I had a friend or 2 who were using, I believe he was running Test and VAR and we started out as somewhat the same level, him a bit higher than mine. And once he started using, I couldn’t keep up with him! in weeks, his numbers shot up like crazy, and he could just go and go for sets far exceeding mine.

[quote]DoubleDuce wrote:

[quote]Bill Roberts wrote:
Good video: I hadn’t known of him. While he doesn’t look like much in the clothes – rather Clark Kent-ish – the clips later on show a fine physique.[/quote]

From more head on with the shirt on (the beginning) he doesn’t look very built, but the when they change to more of a side angle (look at 5:30) his chest/shoulders/arms show up.

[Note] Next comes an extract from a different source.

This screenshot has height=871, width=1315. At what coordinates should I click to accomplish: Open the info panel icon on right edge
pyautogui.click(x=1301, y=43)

I have the same sort of phenomenon. At certain angles, I don’t look like much of anything.[/quote]

Most of the Max-OT guys have almost exactly the same weaknesses and strengths… They are usually lacking in shoulder width (Lacour too) and overall thickness in the shoulder girdle (upper chest and delt tie-in, traps, rear delts)… Backwidth is usually also a problem… Small surprise, at 4-6 to failure chances are you’re using more rear delts, arm flexors and really anything but your width musculature… Tried that for quite some time myself, but for some exercises, it’s just not all that useful imo (4-6 to failure x2-3).

But great arms (universally, with maybe a single exception I can think of), front delts etc.

They all follow Max-OT to the letter it seems, i.e. almost exclusively 4-6 reps to failure for low sets once a week for every bodypart… Works well for bis etc, but imo shoulders and traps could use some more frequency/a spec phase (written about that plenty recently) /some higher rep/ lighter work.

Great inspiration though. Little “everyone is on, nothing spectacular can be accomplished without gear” people on here take note.
People who think that curls don’t work for the biceps, take note too.
The max-ot guys perfectly demonstrate how getting extremely strong on your “iso” (Max-OT calls for loose form with good technique) work can get you very big guns even drug-free…

Another max-ot nattie (don’t think he competes?) who is quite impressive:

yeah, low(er) reps than normal on forearms and calves too.

personally I don’t believe that he is 100% pro hormone free. His size is definitely attainable naturally - as well as his conditioning but not at the same time! However if he truly is drug free, that is extremely motivational.